Coinmarketcap.com to shift to liquidity for rankings – Altcoins will suffer

November 12th is another date to circle on your crypto calendar. On that auspicious day, Coinmarketcap.com (CMC), the reputed standard in the crypto industry for data aggregation of coin program statistics, will institute its revised methodology for establishing rankings within the crypto industry. The shift will carry as much impact as whenever search engine advertising algorithms go through a major re-adjustment. In other words, there will be winners and losers after the deck chairs on the crypto “ship of state” are significantly rearranged.

CMC is, perhaps, the most frequently quoted source for all kinds of data related to the crypto-verse. When the site is accessed, it leads with its “Top 100” coin programs with market caps, current pricing, and 24-hour volume stats. It also notes, as of today, that there are 2,579 programs under its umbrella, constituting a market capitalization of some $269.5 billion. Volume over the past 24 hours had been $65.5 billion, and Bitcoin dominance sat at 70.4%. Data points are updated every five minutes.

As impressive as it is to aggregate such a multitude of digital data online-real-time to produce such useful information, CMC has come under a great deal of criticism for not applying some type of screening process to eliminate “fake” volume within the system. Over the past year, several crypto data analysis firms have published reports, citing serious problems with volume overstatements, due to wash trading, robot trades, and other techniques employed to iinflate volumes. Exchanges often live or die by their volume rankings, since they impact listing fee revenue and the attraction of new clients.

The Blockchain Transparency Institute was one of the first to produce definitive data evidencing the “fake” volume industry issue back in December of last year. The news headline at the time was explosive:

Over 80% Of The Top 25 BTC Pairs On Coinmarketcap Is Wash Traded.

In March of 2019, Bitwise Asset Management added its report to the mix and reviewed it with the SEC in hopes of moving forward its BTC ETF application. Its report indicated that 95% of daily Bitcoin volume is “fake” and that almost all of the “real” volume was concentrated in ten exchanges.

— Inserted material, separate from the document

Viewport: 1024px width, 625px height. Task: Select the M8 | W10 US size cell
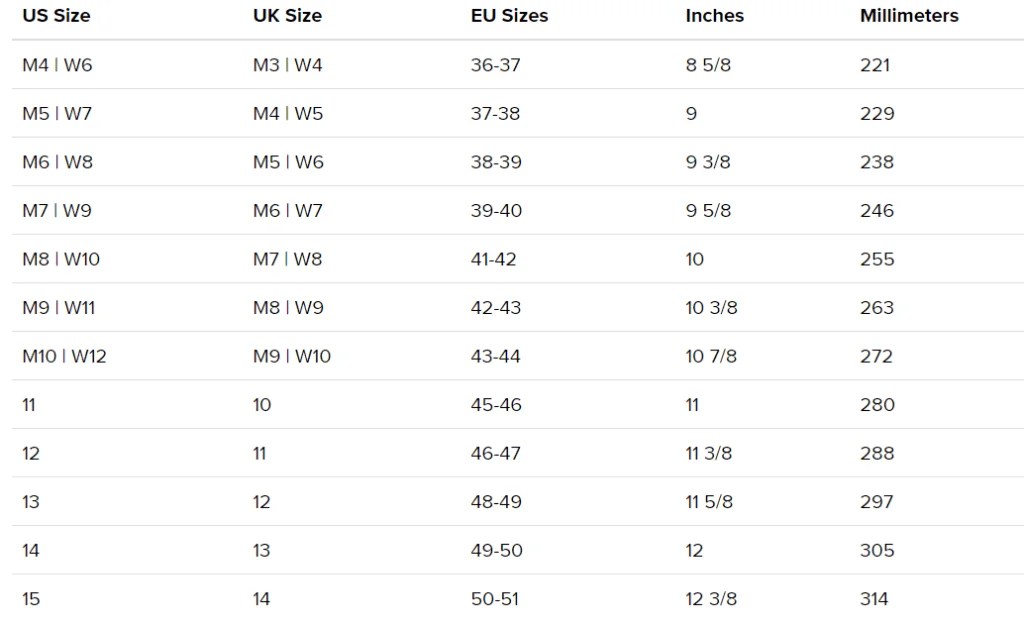pyautogui.click(x=61, y=259)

The management team at CMC has not been oblivious to these criticisms, but in its own words, no truly workable solutions have been proposed to fix the problem. They have spent months evaluating different approaches, but have settled upon a combination of criteria to rearrange their rankings. Their website “blog” detailed how this new process would work on a generalized basis. A new criteria that would require additional data submissions and rules compliance set the coming bar for a new “Top 200” ranking schedule. A computation would then be made using a new “liquidity metric” to arrive at reasonable rankings under the new methodology.

Per the CMC blog:

Previously, we announced an expanded methodology that detailed the requirements that were factored into the listing (and consequently, ranking) process. As part of this push in July, we introduced an internal feature that would exclude cryptoassets from being eligible to be ranked in the Top 200 if they did not meet the criteria laid out in Section 10 of our methodology. Due to the segmentation logic of this change, some cryptoassets that did not meet the criteria had harsher-than-intended rank drops. In extreme cases, a cryptoasset dropped 1000 ranks.

They also added that:

As unveiled during our first DATA roundtable, we will be releasing new metrics based on liquidity to address the current concerns around inflated volumes. We recognize the limitations of using solely volume as a metric, and will be actively working to level the playing field with liquidity-based metric.

Rankings will appear in three categories:

  1. The Top 200 that complied with new rules and did not have low 24-hour volume stats;
  2. Everyone from 200 on with a market cap; and
  3. Everyone else.

As for industry reaction, the folks at The Block reported this Tweet from Max Keiser, a cryptocurrency influencer:

This (CMC adjustment) will knock alts down in a big way. As market matures, statistical and manipulation games that have kept alts up – will disappear – and huge price drops will ensue. BCH and BSV are particularly vulnerable.

Wisdom says to expect strange pricing behavior before and after November 12th.